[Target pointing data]

+++

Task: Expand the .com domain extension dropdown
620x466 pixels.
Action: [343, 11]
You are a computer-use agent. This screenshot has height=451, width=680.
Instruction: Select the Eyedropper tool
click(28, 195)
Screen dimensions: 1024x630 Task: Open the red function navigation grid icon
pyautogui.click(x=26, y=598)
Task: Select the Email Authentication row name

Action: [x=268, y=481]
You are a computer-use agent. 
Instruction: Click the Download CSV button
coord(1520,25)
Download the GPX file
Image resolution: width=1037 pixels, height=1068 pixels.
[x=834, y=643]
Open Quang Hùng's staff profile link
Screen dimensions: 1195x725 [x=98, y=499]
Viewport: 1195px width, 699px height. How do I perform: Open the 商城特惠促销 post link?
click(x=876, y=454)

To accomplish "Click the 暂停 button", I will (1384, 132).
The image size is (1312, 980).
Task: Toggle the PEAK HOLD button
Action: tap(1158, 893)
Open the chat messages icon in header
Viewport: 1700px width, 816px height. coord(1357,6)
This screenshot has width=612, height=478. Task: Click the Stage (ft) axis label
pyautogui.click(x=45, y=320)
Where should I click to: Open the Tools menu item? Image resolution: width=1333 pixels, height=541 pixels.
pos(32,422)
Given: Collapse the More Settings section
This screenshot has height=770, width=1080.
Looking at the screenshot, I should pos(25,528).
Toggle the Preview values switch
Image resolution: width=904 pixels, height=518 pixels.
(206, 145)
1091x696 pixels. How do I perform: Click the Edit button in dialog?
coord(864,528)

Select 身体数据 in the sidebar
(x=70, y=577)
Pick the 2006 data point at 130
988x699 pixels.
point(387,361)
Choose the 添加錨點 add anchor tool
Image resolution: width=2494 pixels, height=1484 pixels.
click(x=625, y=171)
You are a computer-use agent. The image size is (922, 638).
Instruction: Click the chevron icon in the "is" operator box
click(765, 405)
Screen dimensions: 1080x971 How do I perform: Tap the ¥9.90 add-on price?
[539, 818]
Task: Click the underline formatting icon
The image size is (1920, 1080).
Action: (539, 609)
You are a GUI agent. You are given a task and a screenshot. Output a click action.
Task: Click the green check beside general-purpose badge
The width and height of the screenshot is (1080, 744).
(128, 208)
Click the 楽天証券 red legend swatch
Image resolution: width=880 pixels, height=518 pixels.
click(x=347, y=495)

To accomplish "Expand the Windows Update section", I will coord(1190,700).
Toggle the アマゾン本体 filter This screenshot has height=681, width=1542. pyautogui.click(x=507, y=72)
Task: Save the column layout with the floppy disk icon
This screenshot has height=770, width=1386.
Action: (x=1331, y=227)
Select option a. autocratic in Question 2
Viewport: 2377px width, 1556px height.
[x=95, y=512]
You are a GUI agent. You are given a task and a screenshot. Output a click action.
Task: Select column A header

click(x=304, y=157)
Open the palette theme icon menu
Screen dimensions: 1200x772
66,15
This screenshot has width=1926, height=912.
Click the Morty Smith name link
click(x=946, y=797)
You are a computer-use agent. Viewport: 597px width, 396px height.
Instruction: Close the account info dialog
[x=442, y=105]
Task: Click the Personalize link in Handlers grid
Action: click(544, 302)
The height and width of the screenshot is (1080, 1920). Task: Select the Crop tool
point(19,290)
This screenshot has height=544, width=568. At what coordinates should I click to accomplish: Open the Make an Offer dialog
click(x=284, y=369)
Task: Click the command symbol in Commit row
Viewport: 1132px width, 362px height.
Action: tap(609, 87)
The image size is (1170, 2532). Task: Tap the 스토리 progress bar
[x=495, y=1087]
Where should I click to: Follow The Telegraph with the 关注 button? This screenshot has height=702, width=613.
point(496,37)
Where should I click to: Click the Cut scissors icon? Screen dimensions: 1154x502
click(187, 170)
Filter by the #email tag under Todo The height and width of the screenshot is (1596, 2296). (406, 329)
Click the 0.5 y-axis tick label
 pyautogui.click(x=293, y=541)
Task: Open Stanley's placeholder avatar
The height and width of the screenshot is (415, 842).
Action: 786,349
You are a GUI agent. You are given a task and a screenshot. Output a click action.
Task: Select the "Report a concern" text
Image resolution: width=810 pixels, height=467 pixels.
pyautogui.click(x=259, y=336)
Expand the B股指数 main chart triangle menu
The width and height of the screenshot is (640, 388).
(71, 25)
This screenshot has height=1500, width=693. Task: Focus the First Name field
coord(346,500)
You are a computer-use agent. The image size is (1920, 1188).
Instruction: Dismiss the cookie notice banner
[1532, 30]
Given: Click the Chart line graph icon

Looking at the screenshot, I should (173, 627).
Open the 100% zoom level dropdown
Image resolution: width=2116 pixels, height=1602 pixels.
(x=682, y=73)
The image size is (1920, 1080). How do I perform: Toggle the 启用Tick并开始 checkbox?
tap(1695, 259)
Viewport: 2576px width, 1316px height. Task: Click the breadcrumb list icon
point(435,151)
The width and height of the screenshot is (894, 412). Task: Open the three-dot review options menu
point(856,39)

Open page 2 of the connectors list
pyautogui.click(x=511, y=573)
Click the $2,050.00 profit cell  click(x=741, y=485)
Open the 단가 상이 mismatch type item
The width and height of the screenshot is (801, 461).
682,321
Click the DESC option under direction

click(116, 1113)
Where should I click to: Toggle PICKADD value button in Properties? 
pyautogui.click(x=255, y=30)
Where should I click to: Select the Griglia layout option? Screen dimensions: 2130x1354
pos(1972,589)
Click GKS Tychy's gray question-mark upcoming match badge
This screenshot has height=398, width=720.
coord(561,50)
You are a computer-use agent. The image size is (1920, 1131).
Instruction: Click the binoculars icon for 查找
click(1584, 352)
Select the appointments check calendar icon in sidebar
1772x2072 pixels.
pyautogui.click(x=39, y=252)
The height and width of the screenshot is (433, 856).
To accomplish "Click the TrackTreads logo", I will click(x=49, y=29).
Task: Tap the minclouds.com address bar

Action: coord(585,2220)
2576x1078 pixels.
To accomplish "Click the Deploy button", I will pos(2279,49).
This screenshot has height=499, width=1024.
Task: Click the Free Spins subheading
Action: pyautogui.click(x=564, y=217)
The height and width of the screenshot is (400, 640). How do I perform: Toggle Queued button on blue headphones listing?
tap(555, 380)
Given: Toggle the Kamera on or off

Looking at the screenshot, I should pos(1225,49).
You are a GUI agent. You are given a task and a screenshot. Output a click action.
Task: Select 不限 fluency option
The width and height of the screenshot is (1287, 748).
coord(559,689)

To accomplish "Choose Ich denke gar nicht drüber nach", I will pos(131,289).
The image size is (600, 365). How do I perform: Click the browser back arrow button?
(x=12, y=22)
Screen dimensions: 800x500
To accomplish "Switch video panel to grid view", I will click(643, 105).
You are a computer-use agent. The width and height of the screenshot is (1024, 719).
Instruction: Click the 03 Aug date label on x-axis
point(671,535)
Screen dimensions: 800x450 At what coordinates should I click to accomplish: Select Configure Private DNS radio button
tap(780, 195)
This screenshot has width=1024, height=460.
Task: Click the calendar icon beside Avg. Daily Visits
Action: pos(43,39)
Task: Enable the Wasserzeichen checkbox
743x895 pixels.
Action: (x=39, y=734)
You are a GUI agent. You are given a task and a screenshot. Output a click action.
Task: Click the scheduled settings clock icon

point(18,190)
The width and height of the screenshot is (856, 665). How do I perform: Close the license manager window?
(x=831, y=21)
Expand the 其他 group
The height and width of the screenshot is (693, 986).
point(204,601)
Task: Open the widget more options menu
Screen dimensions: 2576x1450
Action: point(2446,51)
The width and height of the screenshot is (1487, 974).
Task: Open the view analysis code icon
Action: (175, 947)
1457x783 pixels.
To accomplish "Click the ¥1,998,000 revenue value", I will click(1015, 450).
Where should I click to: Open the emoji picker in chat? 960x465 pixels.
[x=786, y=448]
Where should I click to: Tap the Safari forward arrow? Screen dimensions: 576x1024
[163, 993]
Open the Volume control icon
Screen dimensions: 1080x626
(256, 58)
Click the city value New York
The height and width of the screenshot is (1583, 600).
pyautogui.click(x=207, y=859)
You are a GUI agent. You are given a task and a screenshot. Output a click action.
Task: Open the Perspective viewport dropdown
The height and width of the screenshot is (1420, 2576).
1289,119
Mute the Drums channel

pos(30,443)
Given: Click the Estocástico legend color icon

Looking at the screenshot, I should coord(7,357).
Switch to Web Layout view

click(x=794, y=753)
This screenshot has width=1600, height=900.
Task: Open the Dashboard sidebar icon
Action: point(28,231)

+++

Exercise brief
Could you extract every line of the material, starting from its first line and ending with the line holding "Viewport: 1700px width, 816px", inclusive, reproduced word for word?

Solution for this problem
Task: Expand the .com domain extension dropdown
620x466 pixels.
Action: [343, 11]
You are a computer-use agent. This screenshot has height=451, width=680.
Instruction: Select the Eyedropper tool
click(28, 195)
Screen dimensions: 1024x630 Task: Open the red function navigation grid icon
pyautogui.click(x=26, y=598)
Task: Select the Email Authentication row name

Action: [x=268, y=481]
You are a computer-use agent. 
Instruction: Click the Download CSV button
coord(1520,25)
Download the GPX file
Image resolution: width=1037 pixels, height=1068 pixels.
[x=834, y=643]
Open Quang Hùng's staff profile link
Screen dimensions: 1195x725 [x=98, y=499]
Viewport: 1195px width, 699px height. How do I perform: Open the 商城特惠促销 post link?
click(x=876, y=454)

To accomplish "Click the 暂停 button", I will (1384, 132).
The image size is (1312, 980).
Task: Toggle the PEAK HOLD button
Action: tap(1158, 893)
Open the chat messages icon in header
Viewport: 1700px width, 816px height. coord(1357,6)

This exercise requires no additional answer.